(Stored records)

· · · · ·

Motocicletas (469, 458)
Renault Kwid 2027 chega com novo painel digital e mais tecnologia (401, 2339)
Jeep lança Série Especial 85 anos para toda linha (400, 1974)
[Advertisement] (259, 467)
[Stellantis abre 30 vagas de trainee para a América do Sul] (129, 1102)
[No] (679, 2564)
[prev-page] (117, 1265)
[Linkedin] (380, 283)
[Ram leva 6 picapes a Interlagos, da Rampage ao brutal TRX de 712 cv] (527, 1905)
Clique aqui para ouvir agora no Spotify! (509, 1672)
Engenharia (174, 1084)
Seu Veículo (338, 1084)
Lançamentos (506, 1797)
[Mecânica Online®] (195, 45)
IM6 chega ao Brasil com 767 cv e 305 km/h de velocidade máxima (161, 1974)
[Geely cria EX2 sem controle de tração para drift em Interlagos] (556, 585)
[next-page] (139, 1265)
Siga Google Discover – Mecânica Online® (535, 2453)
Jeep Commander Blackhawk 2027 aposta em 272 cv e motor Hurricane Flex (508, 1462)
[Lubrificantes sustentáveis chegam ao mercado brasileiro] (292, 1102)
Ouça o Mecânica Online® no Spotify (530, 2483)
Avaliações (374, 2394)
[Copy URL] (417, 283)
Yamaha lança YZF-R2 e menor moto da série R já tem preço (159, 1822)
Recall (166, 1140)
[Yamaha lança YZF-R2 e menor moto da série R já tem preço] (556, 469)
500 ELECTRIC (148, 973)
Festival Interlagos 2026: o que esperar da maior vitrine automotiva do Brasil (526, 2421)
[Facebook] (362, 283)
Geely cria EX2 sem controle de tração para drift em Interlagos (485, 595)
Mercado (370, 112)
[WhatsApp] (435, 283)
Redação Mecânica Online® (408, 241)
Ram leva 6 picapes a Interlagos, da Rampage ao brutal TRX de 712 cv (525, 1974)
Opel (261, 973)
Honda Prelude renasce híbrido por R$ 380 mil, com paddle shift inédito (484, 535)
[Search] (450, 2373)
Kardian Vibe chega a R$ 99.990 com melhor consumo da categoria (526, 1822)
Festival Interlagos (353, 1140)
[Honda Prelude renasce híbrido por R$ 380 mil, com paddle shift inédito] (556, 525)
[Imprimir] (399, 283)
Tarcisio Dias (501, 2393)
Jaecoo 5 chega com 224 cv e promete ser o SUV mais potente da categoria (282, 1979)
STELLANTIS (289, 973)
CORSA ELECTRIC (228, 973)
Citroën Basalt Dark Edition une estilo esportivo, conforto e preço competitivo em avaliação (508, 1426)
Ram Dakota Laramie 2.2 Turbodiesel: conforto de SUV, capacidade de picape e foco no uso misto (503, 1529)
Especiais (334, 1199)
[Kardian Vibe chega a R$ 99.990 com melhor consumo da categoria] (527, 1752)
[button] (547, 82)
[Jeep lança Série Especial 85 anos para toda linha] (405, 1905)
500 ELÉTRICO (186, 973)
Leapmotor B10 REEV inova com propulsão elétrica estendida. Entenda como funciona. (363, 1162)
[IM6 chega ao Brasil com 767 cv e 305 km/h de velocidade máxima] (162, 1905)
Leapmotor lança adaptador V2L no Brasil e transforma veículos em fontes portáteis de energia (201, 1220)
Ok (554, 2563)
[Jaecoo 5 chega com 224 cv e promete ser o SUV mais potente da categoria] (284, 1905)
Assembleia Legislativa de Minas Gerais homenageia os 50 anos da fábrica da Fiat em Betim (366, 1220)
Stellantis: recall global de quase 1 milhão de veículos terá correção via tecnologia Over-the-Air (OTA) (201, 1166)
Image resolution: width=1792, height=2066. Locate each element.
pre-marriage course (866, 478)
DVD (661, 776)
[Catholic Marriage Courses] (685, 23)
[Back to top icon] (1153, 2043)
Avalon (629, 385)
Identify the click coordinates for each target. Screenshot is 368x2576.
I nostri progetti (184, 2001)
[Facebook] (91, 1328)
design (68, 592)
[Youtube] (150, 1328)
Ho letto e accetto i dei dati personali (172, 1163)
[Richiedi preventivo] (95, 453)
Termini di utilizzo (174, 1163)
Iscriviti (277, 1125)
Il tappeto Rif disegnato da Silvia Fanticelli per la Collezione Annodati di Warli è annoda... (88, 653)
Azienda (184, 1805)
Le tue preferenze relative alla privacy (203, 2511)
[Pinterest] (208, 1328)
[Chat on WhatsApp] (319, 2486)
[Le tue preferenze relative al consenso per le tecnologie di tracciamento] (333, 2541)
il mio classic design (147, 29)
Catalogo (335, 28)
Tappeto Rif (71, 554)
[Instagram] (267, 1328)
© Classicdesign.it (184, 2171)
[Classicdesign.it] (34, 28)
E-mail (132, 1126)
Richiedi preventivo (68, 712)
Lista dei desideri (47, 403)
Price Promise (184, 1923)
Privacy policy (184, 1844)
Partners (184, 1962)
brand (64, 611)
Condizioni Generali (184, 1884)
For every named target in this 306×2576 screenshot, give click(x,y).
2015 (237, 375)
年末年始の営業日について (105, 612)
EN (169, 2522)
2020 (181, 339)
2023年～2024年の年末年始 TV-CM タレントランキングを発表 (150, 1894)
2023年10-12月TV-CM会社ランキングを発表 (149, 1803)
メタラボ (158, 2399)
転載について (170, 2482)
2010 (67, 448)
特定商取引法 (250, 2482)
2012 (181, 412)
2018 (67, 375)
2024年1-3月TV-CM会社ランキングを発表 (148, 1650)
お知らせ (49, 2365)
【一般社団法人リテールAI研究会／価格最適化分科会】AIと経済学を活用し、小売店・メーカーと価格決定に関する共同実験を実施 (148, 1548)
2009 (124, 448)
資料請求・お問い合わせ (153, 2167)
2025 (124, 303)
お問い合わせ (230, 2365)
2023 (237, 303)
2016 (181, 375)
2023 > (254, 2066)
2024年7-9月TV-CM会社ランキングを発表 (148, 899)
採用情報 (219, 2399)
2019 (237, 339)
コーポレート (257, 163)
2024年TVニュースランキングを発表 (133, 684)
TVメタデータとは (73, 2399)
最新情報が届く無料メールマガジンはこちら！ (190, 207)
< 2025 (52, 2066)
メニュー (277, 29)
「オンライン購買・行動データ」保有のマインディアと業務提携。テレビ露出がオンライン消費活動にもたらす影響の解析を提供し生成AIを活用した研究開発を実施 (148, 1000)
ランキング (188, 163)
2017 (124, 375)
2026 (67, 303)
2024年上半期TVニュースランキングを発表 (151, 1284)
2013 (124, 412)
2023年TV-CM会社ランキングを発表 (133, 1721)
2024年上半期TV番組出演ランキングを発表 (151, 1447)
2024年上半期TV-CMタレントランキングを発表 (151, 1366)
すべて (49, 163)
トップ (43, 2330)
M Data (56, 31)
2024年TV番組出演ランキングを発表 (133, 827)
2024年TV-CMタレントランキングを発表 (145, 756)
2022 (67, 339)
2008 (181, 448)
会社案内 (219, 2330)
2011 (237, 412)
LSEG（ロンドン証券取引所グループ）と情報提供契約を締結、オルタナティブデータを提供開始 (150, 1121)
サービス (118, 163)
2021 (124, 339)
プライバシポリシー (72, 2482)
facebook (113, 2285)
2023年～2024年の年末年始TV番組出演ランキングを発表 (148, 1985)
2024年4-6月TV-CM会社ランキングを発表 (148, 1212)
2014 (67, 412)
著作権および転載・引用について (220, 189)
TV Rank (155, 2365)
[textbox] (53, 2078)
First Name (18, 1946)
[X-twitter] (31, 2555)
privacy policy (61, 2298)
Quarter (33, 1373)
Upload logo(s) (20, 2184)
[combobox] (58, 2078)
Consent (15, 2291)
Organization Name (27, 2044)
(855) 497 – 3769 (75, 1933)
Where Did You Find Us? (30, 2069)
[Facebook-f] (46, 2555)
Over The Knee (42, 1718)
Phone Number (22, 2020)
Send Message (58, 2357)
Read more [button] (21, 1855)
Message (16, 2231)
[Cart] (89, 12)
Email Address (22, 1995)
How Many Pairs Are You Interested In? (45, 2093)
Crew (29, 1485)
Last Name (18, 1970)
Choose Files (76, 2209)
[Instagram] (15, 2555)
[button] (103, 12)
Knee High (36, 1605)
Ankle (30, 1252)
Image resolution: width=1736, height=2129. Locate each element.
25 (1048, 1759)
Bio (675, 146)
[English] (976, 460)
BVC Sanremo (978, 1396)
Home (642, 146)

· · · · ·

» **REQUIREMENT**: Take the stretch of lines above from the one containing "2026 (67, 303)" through the one containing "2024年TV-CMタレントランキングを発表 (145, 756)" and repeat it exactly, adding no other line.

» **TASK RESULT**:
2026 (67, 303)
2024年上半期TVニュースランキングを発表 (151, 1284)
2013 (124, 412)
2023年TV-CM会社ランキングを発表 (133, 1721)
2024年上半期TV番組出演ランキングを発表 (151, 1447)
2024年上半期TV-CMタレントランキングを発表 (151, 1366)
すべて (49, 163)
トップ (43, 2330)
M Data (56, 31)
2024年TV番組出演ランキングを発表 (133, 827)
2024年TV-CMタレントランキングを発表 (145, 756)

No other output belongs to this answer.